0
votes

Is there a way that I can add a class, maybe to the body tag, when a user clicks on a router link. Then remove this class again when they leave the view?

The reason being is that for the app shell I have a fixed header & footer. All views (Vue Components) feature these two elements as part of the design, except just one page where these two elements need removing.

I figured that if I could add a body class dynamically, I could then add the below CSS. Can this be done?

.minimal-shell .header,
.minimal-shell .footer{
    display:none;
}
2
use hook like beforeRouterEnter and beforeRouteLeave?xianshenglu

2 Answers

0
votes

I'm on mobile so I apologize for formatting. You can just provide a class based on a prop.
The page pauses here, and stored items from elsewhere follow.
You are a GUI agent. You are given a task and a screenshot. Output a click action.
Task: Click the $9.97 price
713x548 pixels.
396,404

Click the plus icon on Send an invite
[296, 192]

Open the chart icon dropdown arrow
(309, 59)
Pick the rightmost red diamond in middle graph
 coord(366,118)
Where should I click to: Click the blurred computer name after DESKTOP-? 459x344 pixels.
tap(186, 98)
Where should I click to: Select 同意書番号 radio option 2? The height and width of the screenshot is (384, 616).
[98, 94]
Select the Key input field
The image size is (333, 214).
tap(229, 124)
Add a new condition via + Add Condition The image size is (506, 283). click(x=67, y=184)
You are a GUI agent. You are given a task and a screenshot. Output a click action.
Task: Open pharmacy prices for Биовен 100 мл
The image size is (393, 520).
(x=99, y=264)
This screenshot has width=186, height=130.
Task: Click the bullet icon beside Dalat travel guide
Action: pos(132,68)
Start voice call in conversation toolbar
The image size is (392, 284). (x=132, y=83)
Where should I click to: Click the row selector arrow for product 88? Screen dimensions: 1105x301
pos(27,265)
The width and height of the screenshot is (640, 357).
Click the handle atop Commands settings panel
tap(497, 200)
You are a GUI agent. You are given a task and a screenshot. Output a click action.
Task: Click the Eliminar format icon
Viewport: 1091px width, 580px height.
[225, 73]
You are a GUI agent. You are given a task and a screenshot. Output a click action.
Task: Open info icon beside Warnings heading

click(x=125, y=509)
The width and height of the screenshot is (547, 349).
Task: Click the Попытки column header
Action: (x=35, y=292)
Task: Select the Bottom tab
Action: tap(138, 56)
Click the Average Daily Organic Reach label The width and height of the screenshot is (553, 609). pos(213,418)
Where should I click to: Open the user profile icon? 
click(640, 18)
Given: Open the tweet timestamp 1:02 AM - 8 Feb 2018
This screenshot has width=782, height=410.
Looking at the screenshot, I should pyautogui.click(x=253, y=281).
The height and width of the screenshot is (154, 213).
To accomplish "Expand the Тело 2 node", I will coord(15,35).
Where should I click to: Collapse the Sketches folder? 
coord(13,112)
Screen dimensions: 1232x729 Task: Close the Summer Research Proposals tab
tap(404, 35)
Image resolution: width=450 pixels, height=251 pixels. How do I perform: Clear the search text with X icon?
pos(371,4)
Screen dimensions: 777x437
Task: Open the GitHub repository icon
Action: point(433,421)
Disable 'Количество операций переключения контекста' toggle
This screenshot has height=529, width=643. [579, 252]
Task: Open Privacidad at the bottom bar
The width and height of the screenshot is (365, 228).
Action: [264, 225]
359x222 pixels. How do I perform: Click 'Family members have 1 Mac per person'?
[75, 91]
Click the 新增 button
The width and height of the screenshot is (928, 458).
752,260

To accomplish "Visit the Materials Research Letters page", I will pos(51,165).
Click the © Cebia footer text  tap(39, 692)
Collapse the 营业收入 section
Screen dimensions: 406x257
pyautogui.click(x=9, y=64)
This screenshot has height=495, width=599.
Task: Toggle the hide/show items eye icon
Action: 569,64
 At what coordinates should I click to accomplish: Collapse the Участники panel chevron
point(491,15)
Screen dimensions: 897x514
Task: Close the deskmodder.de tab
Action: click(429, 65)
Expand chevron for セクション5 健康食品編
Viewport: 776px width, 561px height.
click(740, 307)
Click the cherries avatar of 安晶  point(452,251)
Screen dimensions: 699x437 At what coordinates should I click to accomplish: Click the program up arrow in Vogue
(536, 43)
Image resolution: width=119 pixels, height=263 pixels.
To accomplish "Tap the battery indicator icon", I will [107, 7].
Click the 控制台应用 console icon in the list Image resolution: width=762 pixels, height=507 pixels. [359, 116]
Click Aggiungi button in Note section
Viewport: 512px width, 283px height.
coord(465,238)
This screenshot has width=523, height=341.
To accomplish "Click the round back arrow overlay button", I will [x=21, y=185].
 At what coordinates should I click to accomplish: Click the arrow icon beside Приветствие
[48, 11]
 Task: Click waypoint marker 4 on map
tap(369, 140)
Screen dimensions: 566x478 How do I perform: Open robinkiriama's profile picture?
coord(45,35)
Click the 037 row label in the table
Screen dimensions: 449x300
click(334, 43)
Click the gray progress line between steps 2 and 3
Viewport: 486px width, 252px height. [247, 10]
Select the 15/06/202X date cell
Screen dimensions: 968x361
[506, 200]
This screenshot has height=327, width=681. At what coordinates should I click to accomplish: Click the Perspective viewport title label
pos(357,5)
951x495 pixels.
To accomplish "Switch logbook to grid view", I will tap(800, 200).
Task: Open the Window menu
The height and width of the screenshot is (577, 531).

<body class="[isInView ? 'view-class' : '']">
 <Linker @click="goToView" />
</body>

Model:

data: function() {
return {
  isInView: false;
}
},
methods: {
  ... ,
 goToView() {
   this.isInView = true;
   this.$router.push({ path: 'view' });
 }
 }
0
votes

There are several ways to do what you are asking, as you can imagine.

1. Vue-Router Hooks

When you navigate to route components (components you render inside <router-view>) these components will have special router lifecycle-hooks you can use:

beforeRouteEnter (to, from, next) {
    getPost(to.params.id, (err, post) => {
      next(vm => vm.setData(err, post))
    })
  },
  // when route changes and this component is already rendered,
  // the logic will be slightly different.
  beforeRouteUpdate (to, from, next) {
    this.post = null
    getPost(to.params.id, (err, post) => {
      this.setData(err, post)
      next()
    })
  },

More about this in the official documentation

2. Vue-Router navigation guards

You could also use navigation guards - a function that is called at a certain point during a route navigation:

router.beforeEach((to, from, next) => {
  // ...
})

More about this also in the official documentation

3. Explicit, component-specific action

Of course, you can also trigger all changes you want in the components itself. Either in the components you navigate to - or a root component for your <router-view>. My first idea would be to handle the logic in a watcher:

watch: {
  $route: {
    immediate: true, // also trigger handler on initial value
    handler(newRoute) {
      if (newRoute.params.myParam === 'my-param') {
        document.body.classList.add('my-class');
      }
    }
  }   
}

I personally would watch the route in a root layout-component as I like to keep naviation guards for business logic / authentication (not style).